Over 370,000 available family-preference visas went unused from 2004 to 2008, according to State Department figures.
Approximately four million people are currently stuck in the visa entry backlog.
Over 2.7 million of these are on a waiting list for visas from the family-preference category. Family-preference visas are used to allow immediate family members of legal permanent residents and older children and non-immediate family members of U.S. citizens to come into the country.
Under current immigration policy, the State Department is only allowed to issue up to 7 percent of total visas available every year to applicants from a single country. If the number of applicants from one country make up less than 7 percent, unused visas cannot be issued to other countries, no matter how long the waiting list.

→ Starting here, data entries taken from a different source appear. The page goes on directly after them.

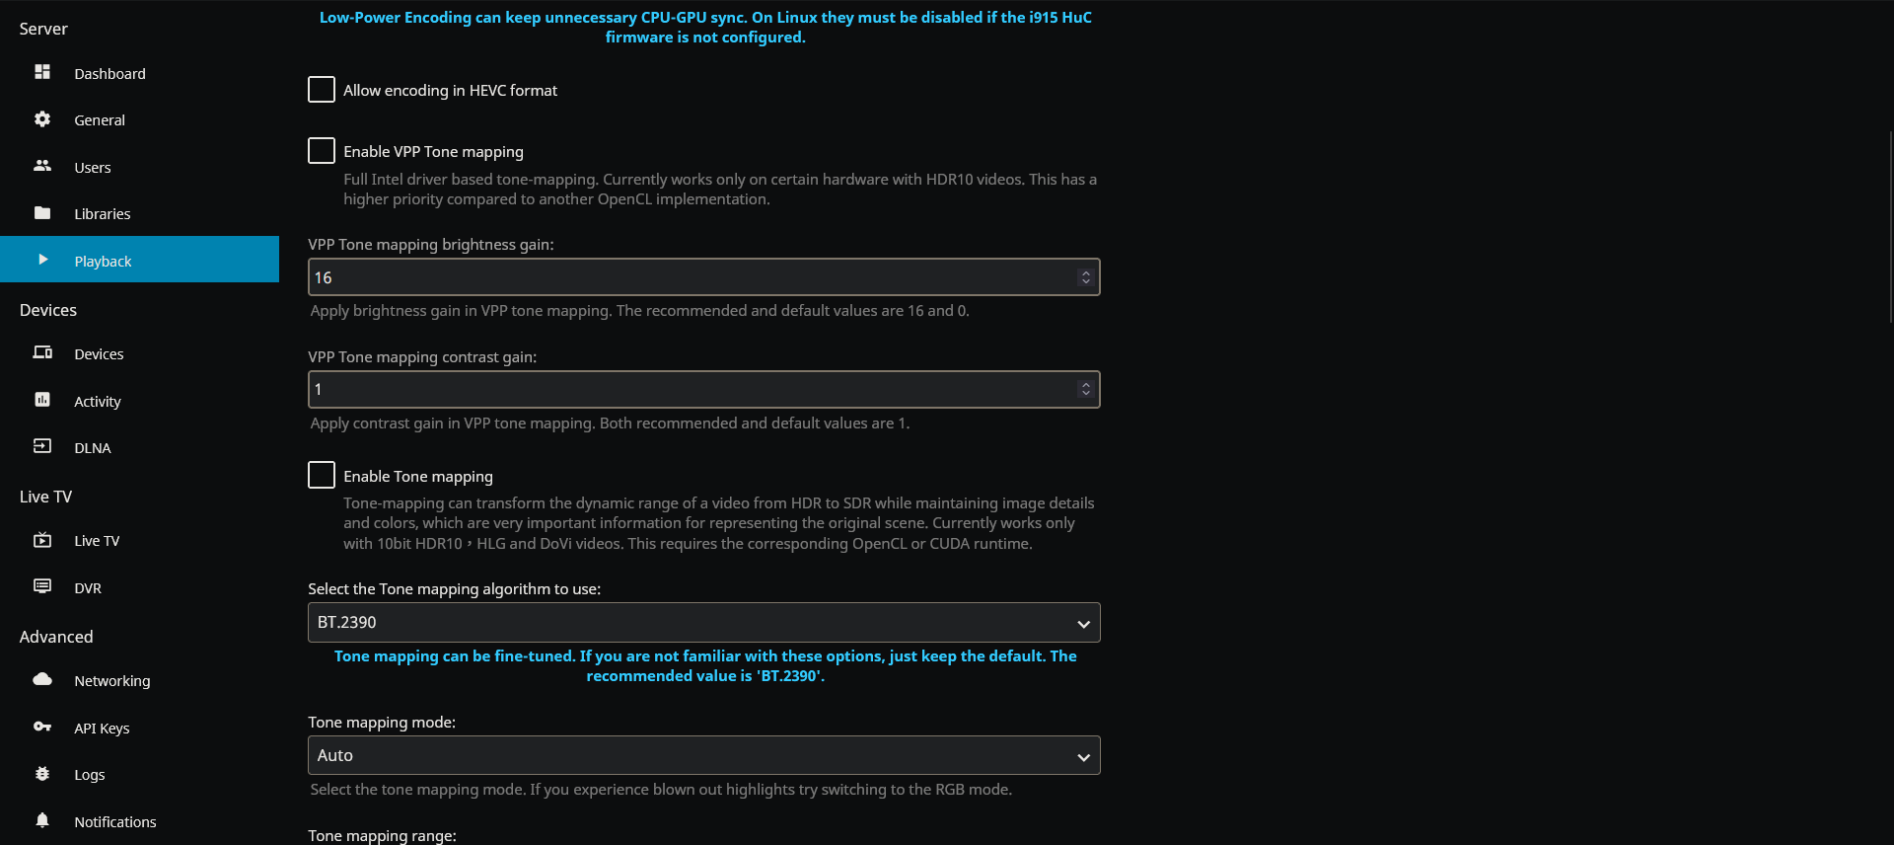Viewport: 1894px width, 845px height.
Task: Click the API Keys key icon
Action: pyautogui.click(x=42, y=727)
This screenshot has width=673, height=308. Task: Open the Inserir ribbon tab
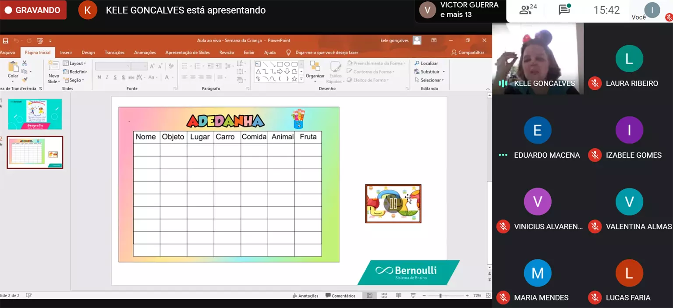coord(66,53)
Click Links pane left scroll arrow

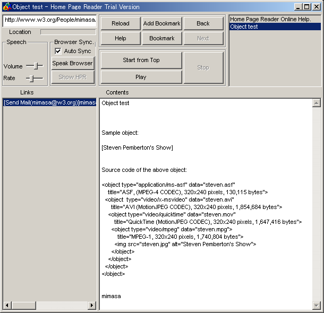(7, 306)
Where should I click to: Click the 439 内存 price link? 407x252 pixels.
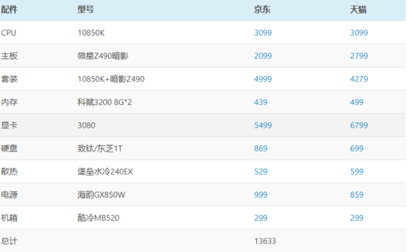tap(261, 102)
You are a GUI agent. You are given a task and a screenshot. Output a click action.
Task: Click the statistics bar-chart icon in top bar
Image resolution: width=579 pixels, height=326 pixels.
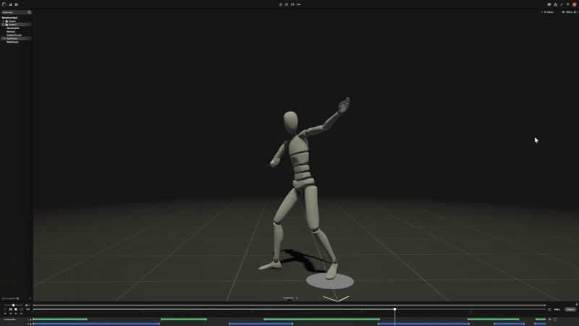click(10, 4)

The Reuniting Families Act, introduced in Congress by Sen. Robert Menendez, D-NJ, on May 22, seeks to raise the amount of visas allotted to each country and to recapture and make available thousands of unused family-sponsored visas from past years. The bill, if passed, would also give immediate family members of legal residents the same standing as immediate family members of citizens, allowing them to immediately qualify for a visa.

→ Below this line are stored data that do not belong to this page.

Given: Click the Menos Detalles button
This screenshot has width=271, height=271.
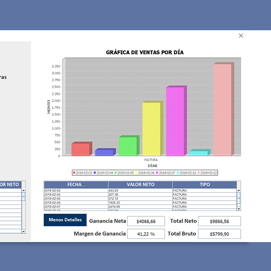Looking at the screenshot, I should (x=65, y=220).

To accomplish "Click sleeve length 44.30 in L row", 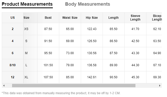I will (135, 65).
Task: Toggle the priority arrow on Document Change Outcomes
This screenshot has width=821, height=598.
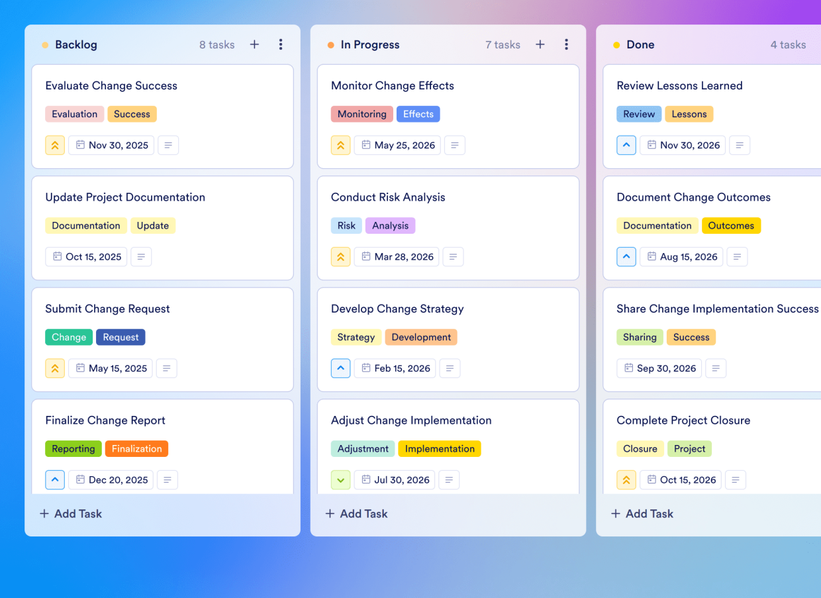Action: [626, 256]
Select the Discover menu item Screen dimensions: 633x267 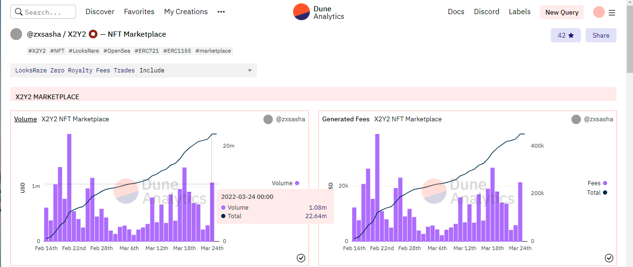point(100,12)
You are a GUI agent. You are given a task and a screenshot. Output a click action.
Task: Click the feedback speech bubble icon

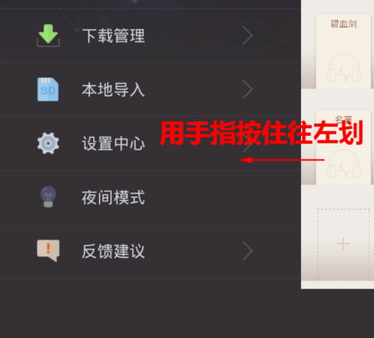click(x=48, y=250)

The changes that this bill would introduce have sparked elation and concern for those on each side of the immigration reform argument.
“The ability to bring in relatives is a privilege afforded to citizens who have done things the right way, waited and ultimately made a formal commitment to become members of our society,” said Bob Dane, spokesperson for the Federation of American Immigration Reform (FAIR), a group that opposes the bill. “Providing instantaneous privileges to Legal Permanent Residents reduces the value of citizenship.”

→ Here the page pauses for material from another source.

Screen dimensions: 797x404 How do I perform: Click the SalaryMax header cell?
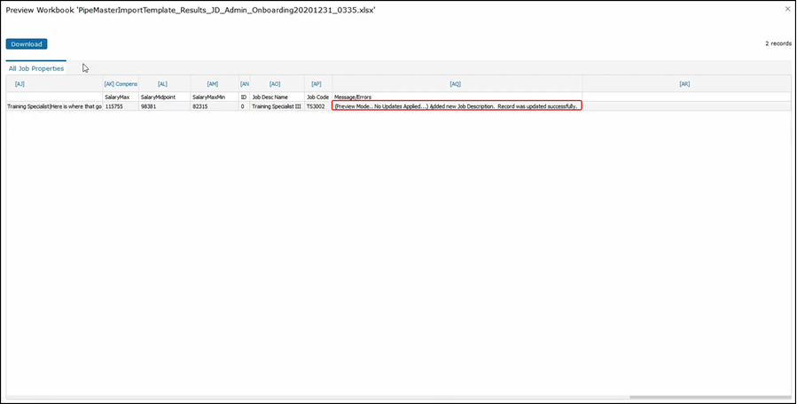118,97
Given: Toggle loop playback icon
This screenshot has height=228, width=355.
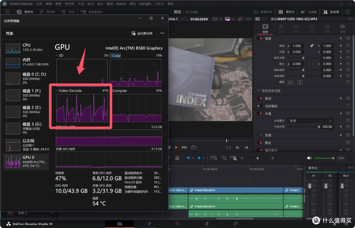Looking at the screenshot, I should pos(194,148).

Others see the bill as a positive step toward reforming U.S. immigration policy.
“Uniting families and saving them from separation is a true American value,” said Imad Hamad, Senior National Advisor for the American-Arab Anti-Discrimination Committee. “The importance of this bill is how it lifts the fear of family separation,” he continued. “For the last few years, families who have been here for 15 or 20 years have been uprooted because the parents didn’t keep their legal status up.”
He said immigrant families who have developed roots in the U.S. can be too easily deported under current law, and that the proposed measures would give them more access to the system.
“The law does not force children to be deported, but when you deport parents, how can children survive?” he said. “This child is now 16, 17 or 18 and living in a world they are unfamiliar with.”
The bill proposes adding any family-sponsored visas that went unused from 1992 to 2007 back into the pool of current visas for utilization.
If every unused family-sponsored visa in that period was made available, over 400,000 unused visas would become available. The bill would also raise per-country family-sponsored immigration limits from 7 percent to 10 percent of total admissions.
FAIR and other organizations that seek to limit and reduce the number of immigrants entering the U.S. have called this bill an “intergenerational relocation program.”
“The elements of this bill increase the number of visas issued and the number of relatives coming in,” Dane said. “An increase in immigration overall is detrimental to our labor market, wages, natural resources and environment in the best of times. With a bad economy and high unemployment, what sense does it makes to continue to flood the country with more people competing for jobs?”
He said the type of immigrants coming in is another factor.
“Since the 1960s, immigration policies have the principle of family over skilled workers,” he said. “That has changed the type of immigrants who are coming in. They are not coming for what they contribute to society but only because a relative brought them in. The average immigrant is unskilled and heavily dependent on government.
“FAIR has been saying that we really need a reduction in the number of legal immigrants… with an emphasis on skills immigration and ability to assimilate,” he said. “Limit it to spouse and dependant children and parents. Why are we giving a second cousin visa priority over a skilled person?”
The bill does not give family status to cousins of U.S. citizens or permanent residents.
Some immigrants who come over are not skilled tradespeople, but advocates of the Reuniting Families Act have called this a generalization and said it should not affect the goal of this bill.
“They are labeling and pigeonholing immigrants based on one group,” said Ponsella Hardaway, Executive Director of the Metropolitan Organizing Strategy Enabling Strength (MOSES) in Detroit. “Immigrants themselves are a diverse group. There are doctors and lawyers coming into the country and helping our economy.”
Hamad said the bill represents a first move toward overhauling a broken system.
“This is a step in the right direction towards comprehensive immigration reform in the country,” Hamad said.
“This bill is not as comprehensive as it should be,” he said. “This bill is for a particular challenge and problem. It is for keeping families and their children in one piece. It addresses this main issue, and this should be the focus of discussion.”
“What are these visas there for? They are for people to use,” said Hardaway, about the number of unused visas that would be recaptured.